Giving ORMs a chance

When you have to store and retrieve data from a database, do you choose to execute SQL statements yourself or do you use an object-relational mapper (ORM) to abstract away those calls completely? My answer to that question has been "SQL, obviously" my entire career; ORMs have historically had horrific performance and obscured the actual queries being executed, making it difficult to figure out exactly where things went wrong. They'll often build in features that you don't actually want, like keeping their own cached history of the object in memory, which can prevent it from storing new data when the cache isn't kept in sync. The nearly universal advice in the industry has been: use actual SQL, or a type checked SQL like jOOQ to execute your database interactions.

So what do you do when your team starts using ORM features?

I've largely transitioned to a management role recently, which means I'm not very involved in the codebases at my company anymore. But in the last few weeks I've had the chance to poke around and make some changes, and what I've seen has been shocking: very experienced developers have started using ORM features from SQLAlchemy, a very popular Python ORM and a SQL toolkit library.

I approached with strong skepticism, but after some time working on the queries myself, I've come around to some of the features provided.

Setup

For the rest of the post, I'll be working with the following tables. It's a silly example, but we'll be looking at employees and their addresses.
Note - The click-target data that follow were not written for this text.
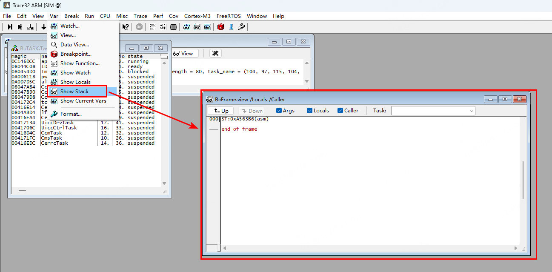Click the blue info toolbar icon
The height and width of the screenshot is (272, 552).
point(231,27)
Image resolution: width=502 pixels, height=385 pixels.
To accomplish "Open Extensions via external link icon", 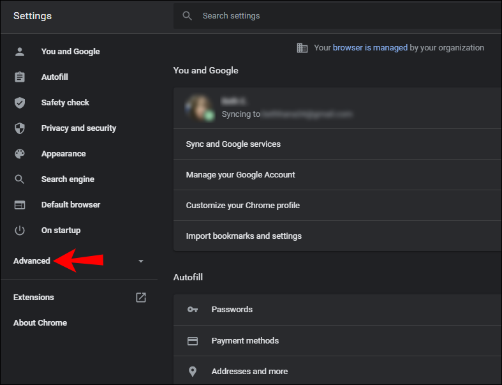I will [x=141, y=298].
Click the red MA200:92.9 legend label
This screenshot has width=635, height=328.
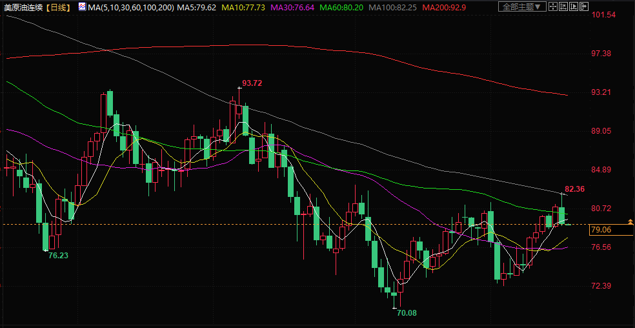445,7
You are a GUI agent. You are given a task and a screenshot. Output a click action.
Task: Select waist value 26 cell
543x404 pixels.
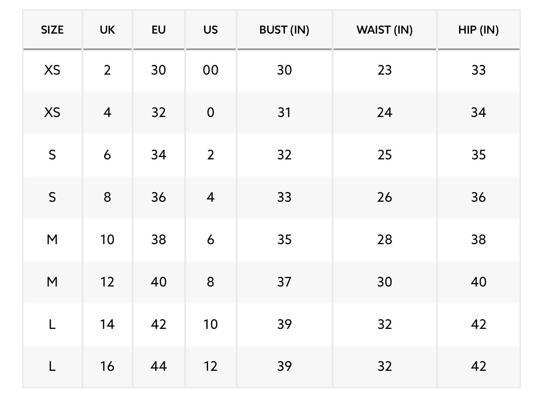coord(385,197)
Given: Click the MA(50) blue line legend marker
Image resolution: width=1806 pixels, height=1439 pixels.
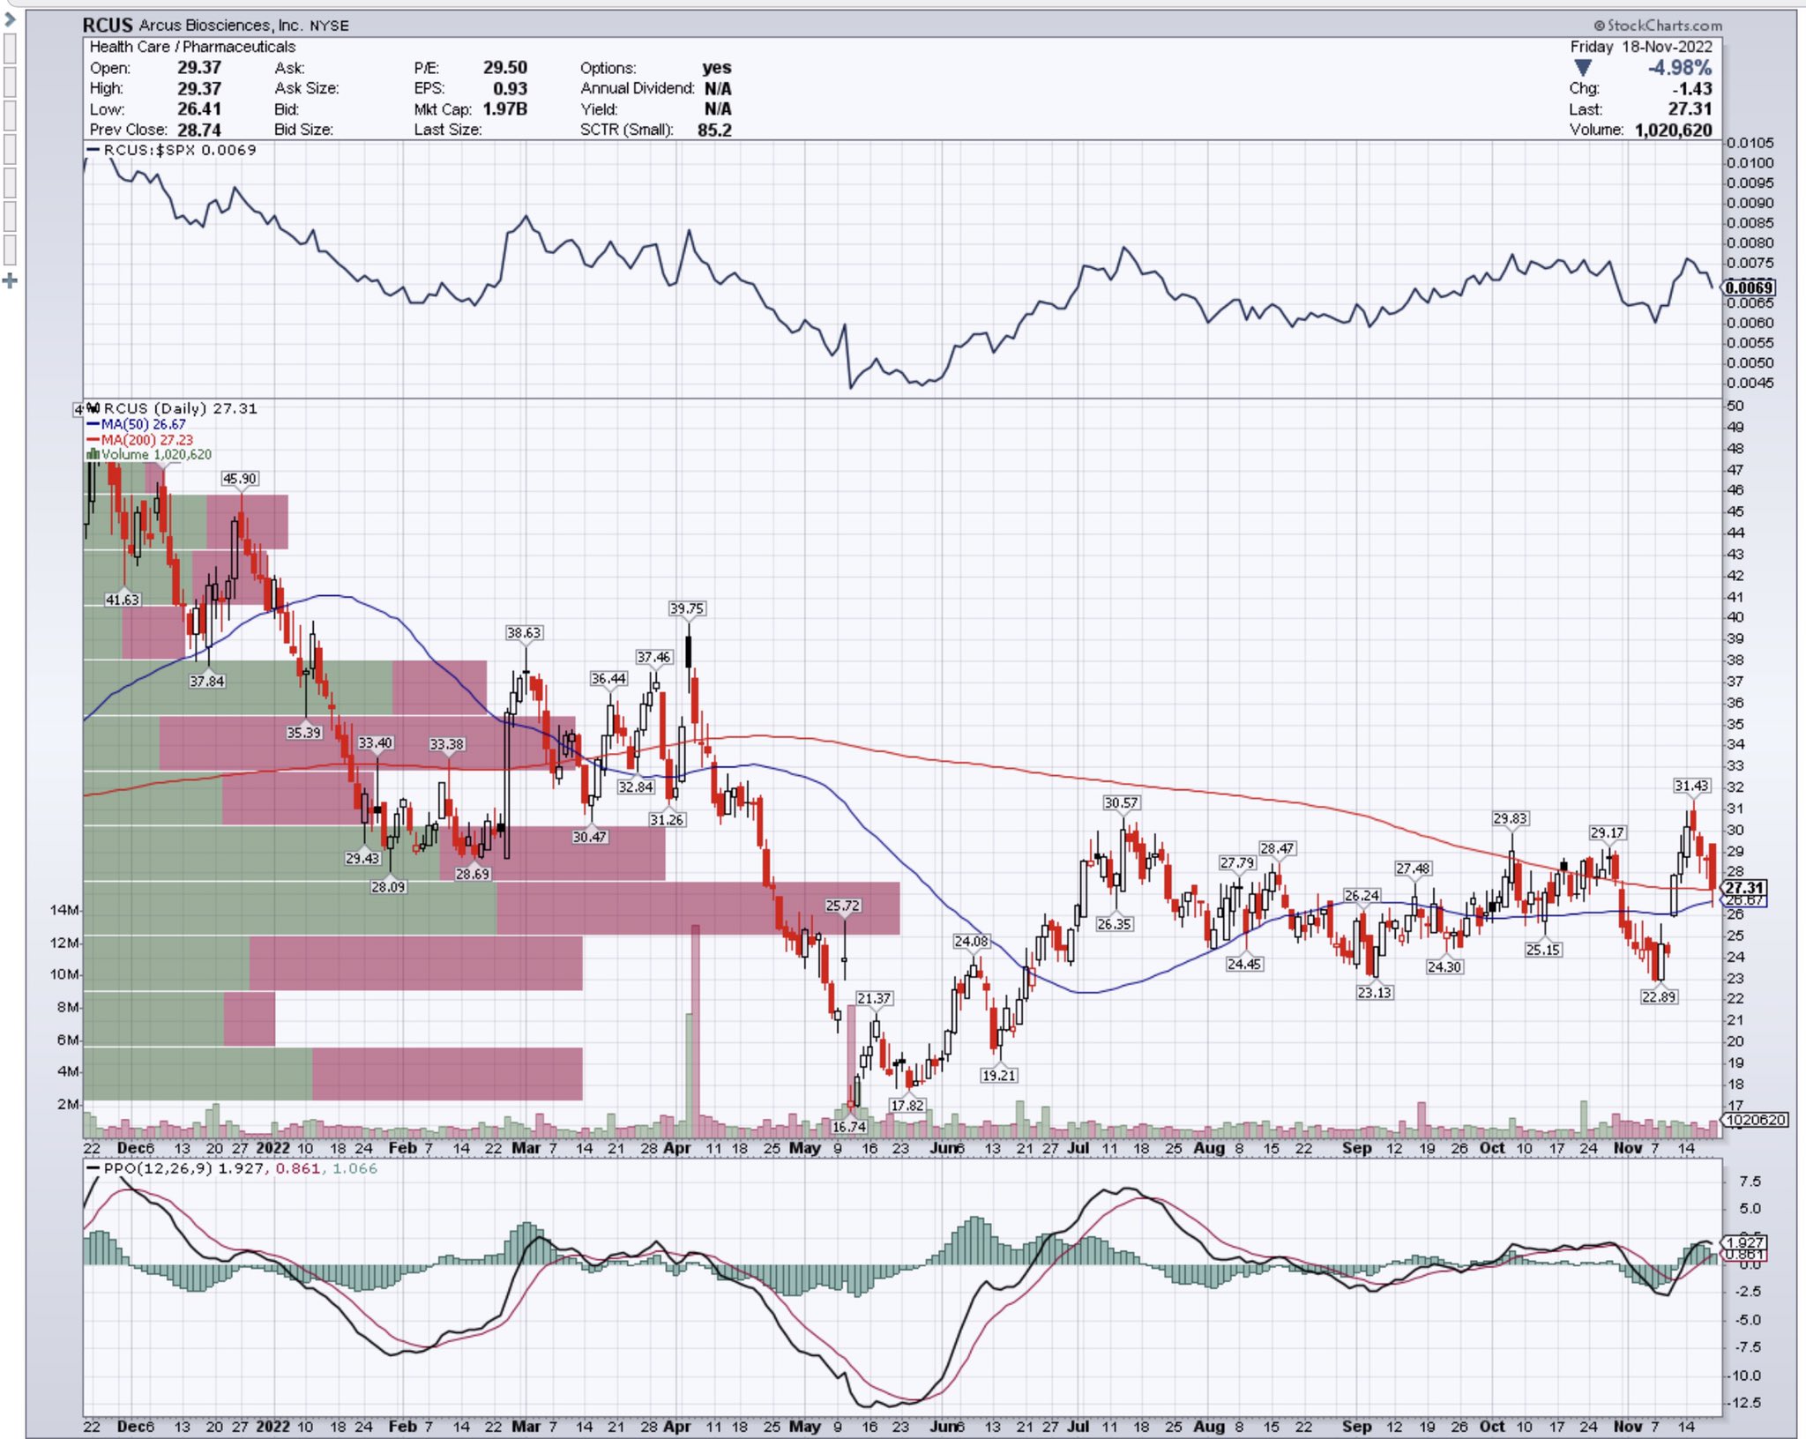Looking at the screenshot, I should pos(93,424).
Each employee can have one address per type, which might be "office" or "home". In PostgreSQL, the schema declaration would look something like:

CREATE TABLE employee (
    id BIGSERIAL PRIMARY KEY,
    name TEXT NOT NULL,
    created TIMESTAMP NOT NULL
);

CREATE TABLE employee_address (
    employee BIGINT NOT NULL REFERENCES employee (id) ON DELETE CASCADE,
    address TEXT NOT NULL,
    type TEXT NOT NULL,
    PRIMARY KEY (employee, type)
);

In SQLAlchemy, we might wrong the objects as something like (ignoring imports, this is not meant to be a tutorial):

class Employee(Base):
    __tablename__ = "employee"
    id: Mapped[int] = mapped_column(Integer, Sequence("employee_id_seq"), primary_key=True)
    name: Mapped[str] = mapped_column(nullable=False)
    created: Mapped[datetime] = mapped_column(default=utcnow(), nullable=False)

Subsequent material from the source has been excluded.